A young friend of mine, Patrick Resta, who recently returned from Iraq, and who is now a member of an organization called Iraq Veterans Against the War, recently told me, “My platoon sergeant tried to get us to violate the Geneva Convention, and when we resisted, he threatened us with punishment. He told us that’the Geneva Convention doesn’t exist in Iraq, and that is in writing at the Brigade level.’”

You all know that this is bullshit, and if you didn’t know, let me give you a news flash about some not all, but some military lifers; and this is coming from a military lifer. Some of them are dumber than dog shit. Some of them say things when they don’t have the foggiest fucking idea what they are talking about. Some of them will say any goddamn thing to get you to do what they want you to do.
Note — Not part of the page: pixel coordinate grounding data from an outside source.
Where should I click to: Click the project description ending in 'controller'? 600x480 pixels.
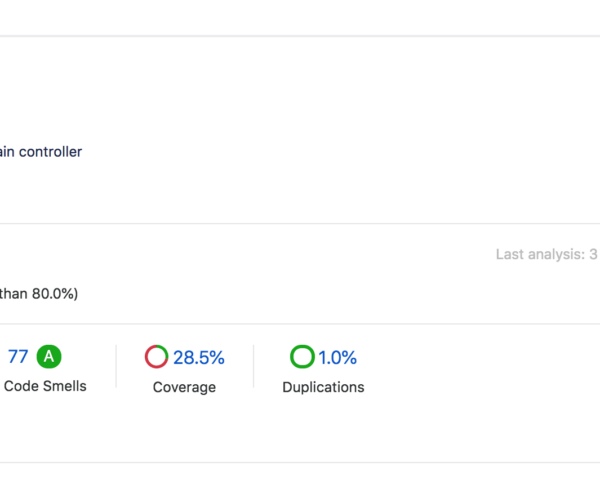click(x=41, y=152)
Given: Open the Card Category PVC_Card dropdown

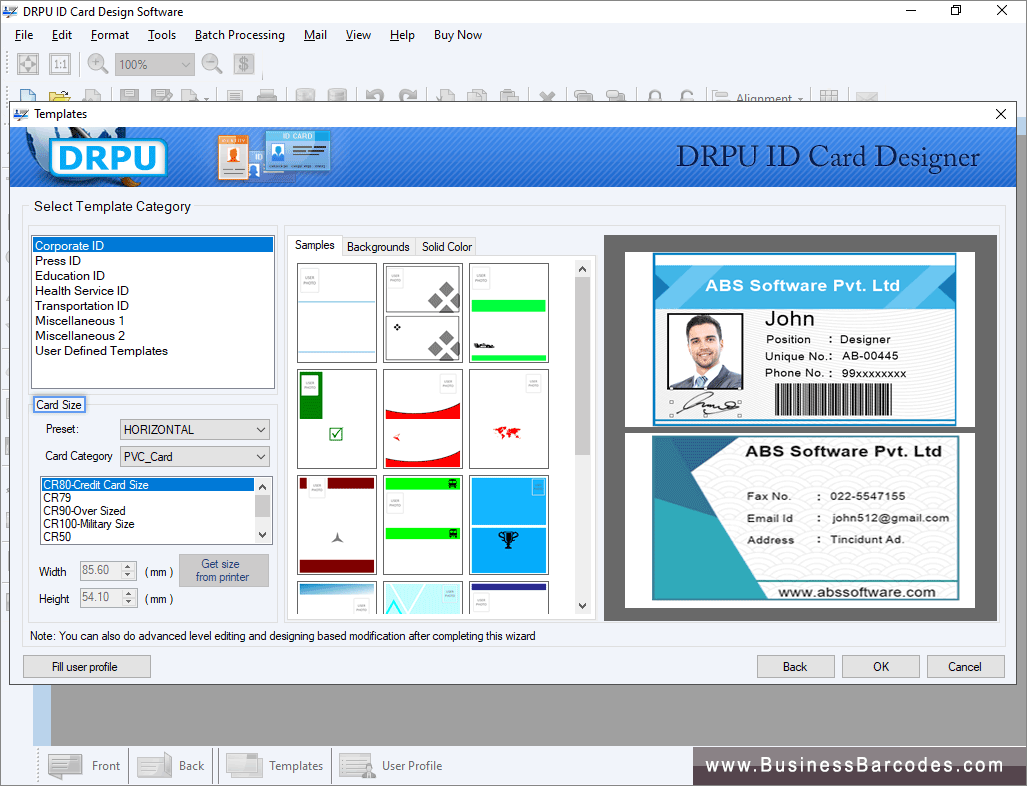Looking at the screenshot, I should [x=262, y=456].
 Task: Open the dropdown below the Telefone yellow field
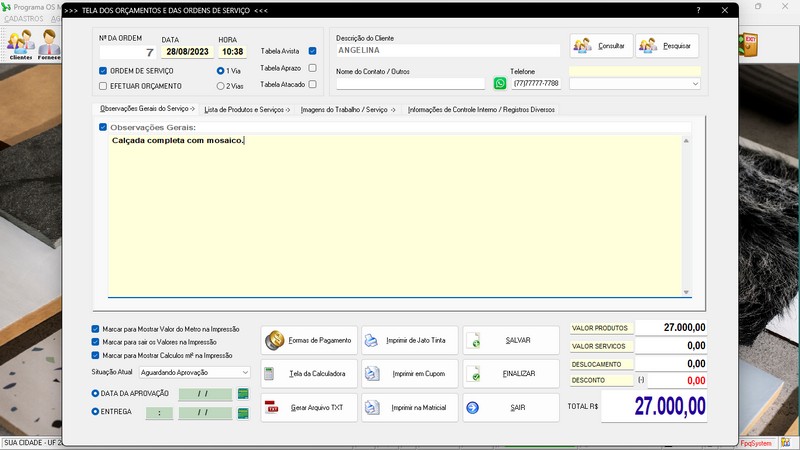(x=695, y=84)
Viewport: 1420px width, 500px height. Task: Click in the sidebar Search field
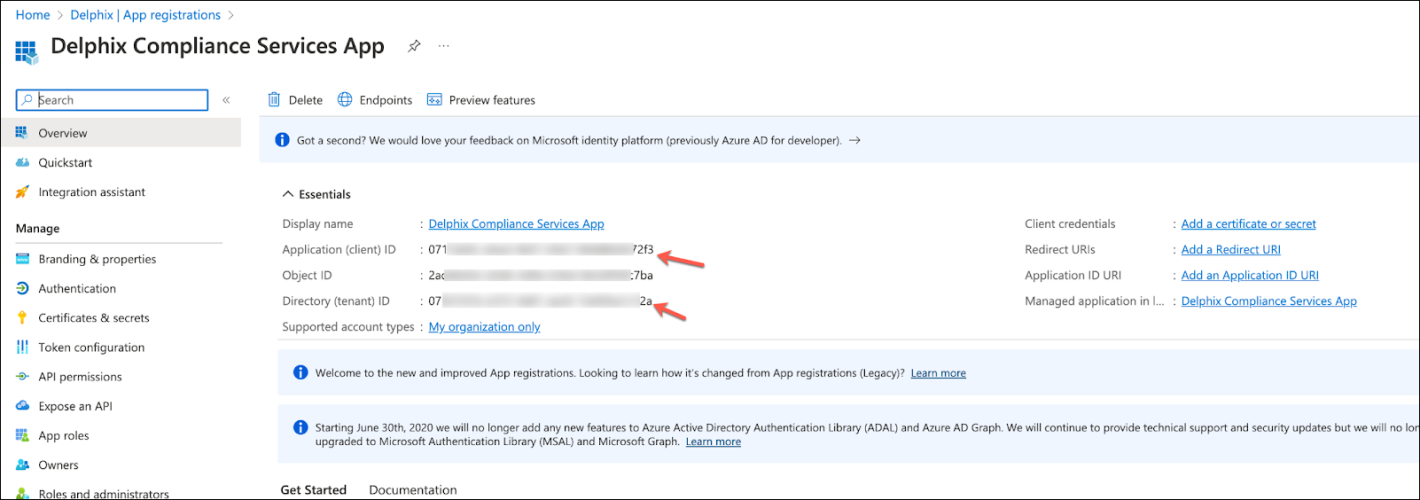click(120, 100)
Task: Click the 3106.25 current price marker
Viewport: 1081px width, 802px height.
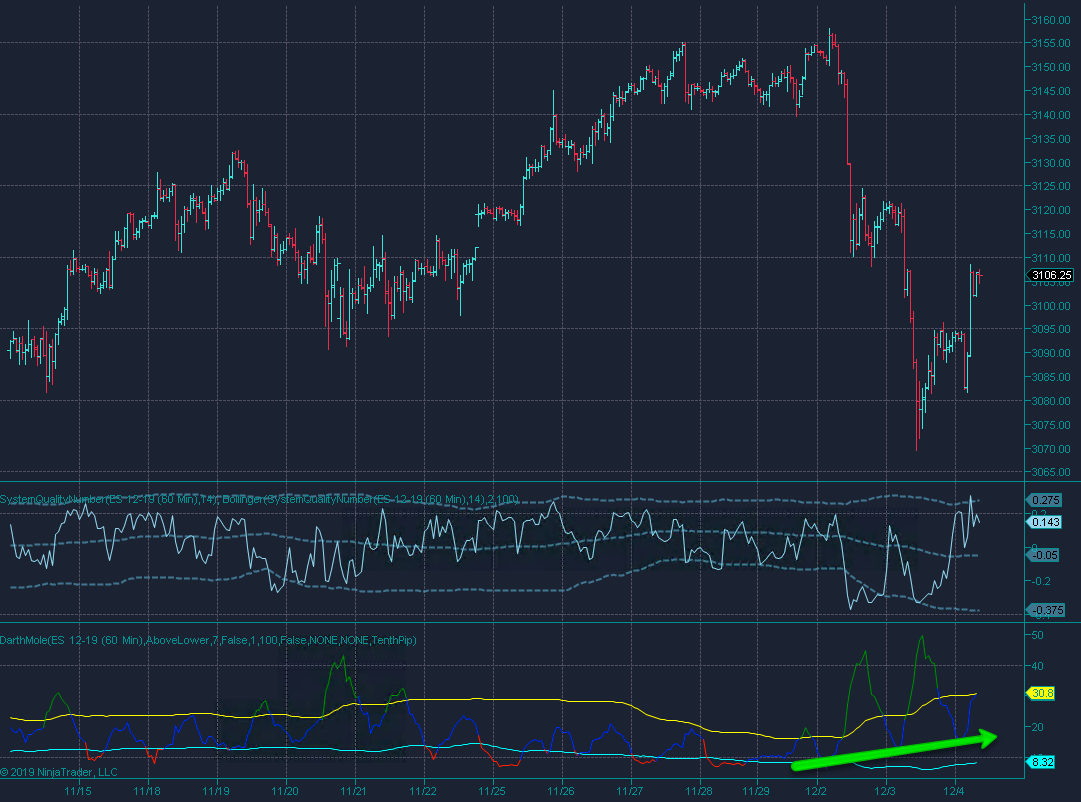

But then again, there wasa memorandum that came down that suggested the Geneva Conventions were void in Iraq. It didn’t come from the Brigade level, though;it came from fucking George W. Bush’s office. And it’s a lie. That’s why they sat there in front of Congress before they made the author of that memo into the Attorney General of the United States get your head around that and denied that they meant it.

But it is a lie.

You do not have to follow illegal orders EVER, under any circumstances, and you ARE bound by International Law. You should also be bound by what you know is right, by your sense of plain common decency.

One of the ways they will get you to do things that you will not want to live with for the rest of your lives is to impose that group-think on you. If one of us is guilty, we are all guilty. And “what happens in Iraq stays in Iraq.” This is one of the many ways they take that buddy-to-buddy loyalty and twist it into a way to control you, even when they are trying to get you to violate the law and not only the formal law, but to violate what you know is right, to violate your own conscience and jeopardize your own peace of mind for the rest of your life.

And I’m telling you that you do not owe them or anyone else that kind of loyalty.

They know that many of you know that you were sent to do this thing for a pack of lies about weapons of mass destruction and mushroom clouds over New York City and phony al Qaeda connections (and then when that fell apart, you were there to deliver democracy at gunpoint). So they know that many of you can’t stay committed to this violent occupation out of loyalty to that gang of thugs in Washington DC, who are busy every day at home undermining the same Constitution you swore to protect (from all enemies foreign and DOMESTIC).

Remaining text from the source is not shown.